A team of scientists at the University of Tokyo has established a link between large language models and robots, ushering in more humanlike gestures without relying on conventional hardware-dependent controls.
Alter3, an advanced humanoid robot, is now guided through various tasks, such as taking selfies, tossing a ball, enjoying popcorn, and playing air guitar, using GPT-4 technology. This approach eliminates the need for specific coding for each action, allowing robots to learn from natural language instructions. The researchers describe it as “a paradigm shift” in enabling direct control by mapping linguistic expressions onto the robot’s body through program code.
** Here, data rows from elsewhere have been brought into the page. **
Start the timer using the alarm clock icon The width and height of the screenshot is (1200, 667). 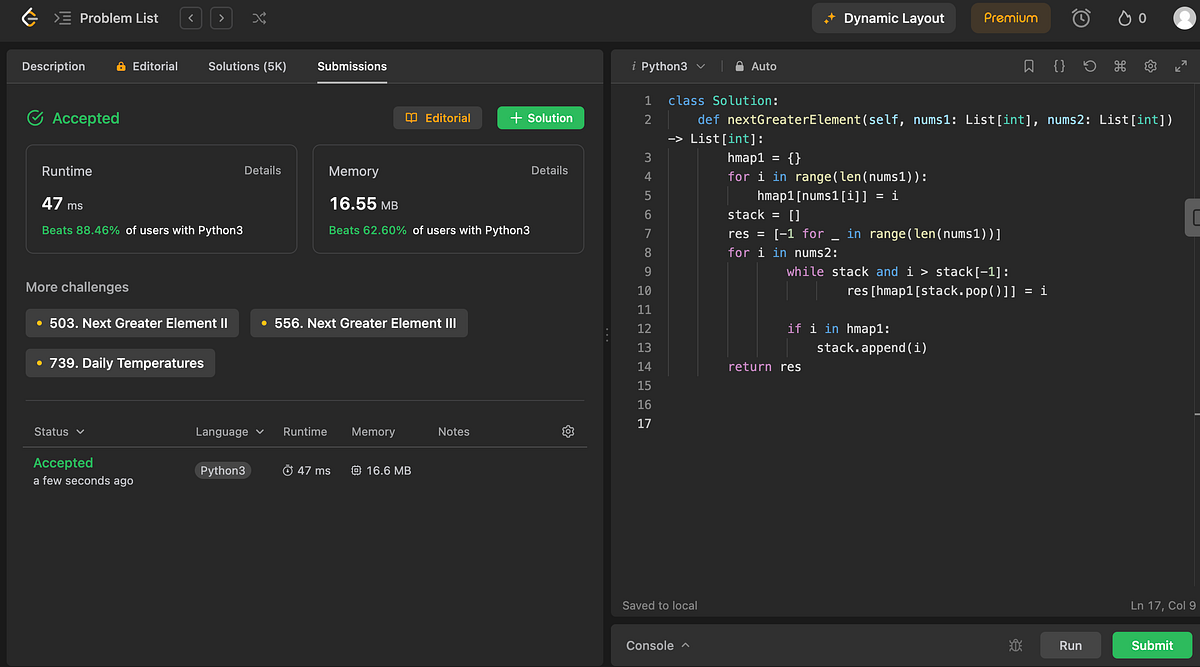tap(1081, 17)
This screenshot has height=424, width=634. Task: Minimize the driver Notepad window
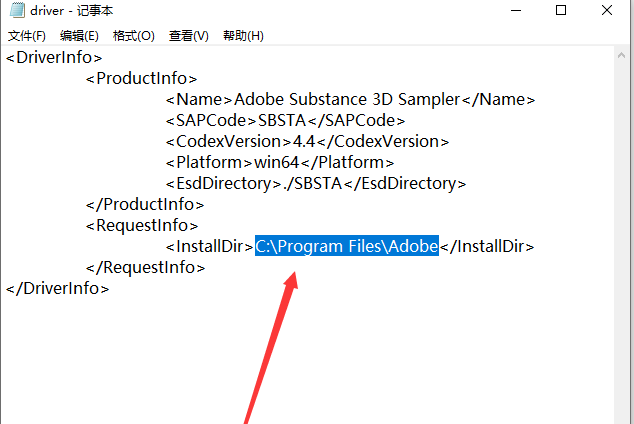(x=516, y=11)
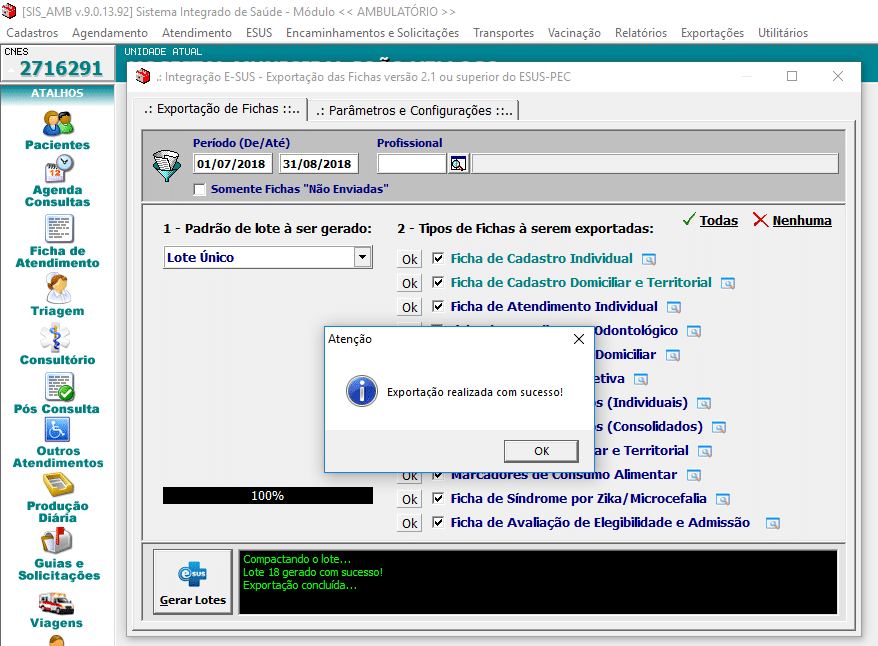Open the Relatórios menu

[x=640, y=33]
Alter3, initially deployed in 2016, boasts intricate upper body movements and detailed facial expressions with 43 axes simulating human musculoskeletal motion. The complexity of coding coordination for numerous joints was streamlined with the use of GPT-4, freeing researchers from iterative labour. Verbal instructions describing desired movements are converted into Python code by instructing the GPT-4, allowing for more efficient and precise actions over time. Alter3 retains activities in memory, facilitating refinement and adjustment.
The application of natural language instructions to Alter3 for taking a selfie is exemplified by commands like creating a joyful smile, turning the upper body to the left, raising the right hand as if holding a phone, and more. This use of large language models in robotics research reshapes the landscape of human-robot collaboration, ushering in more intelligent, adaptable, and personable robotic entities, according to the researchers.
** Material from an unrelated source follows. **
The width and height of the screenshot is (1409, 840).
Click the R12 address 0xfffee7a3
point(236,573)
Injecting humour into Alter3’s activities, researchers showcased scenarios where the robot pretends to consume popcorn, only to realize it belongs to someone else, conveying surprise and embarrassment through exaggerated facial expressions and gestures. The camera-equipped Alter3 observes humans, refining their behaviour based on their responses. This “zero-shot” learning capacity of GPT-4-connected robots holds the potential to redefine the boundaries of human-robot collaboration, making way for more intelligent and personable robotic entities.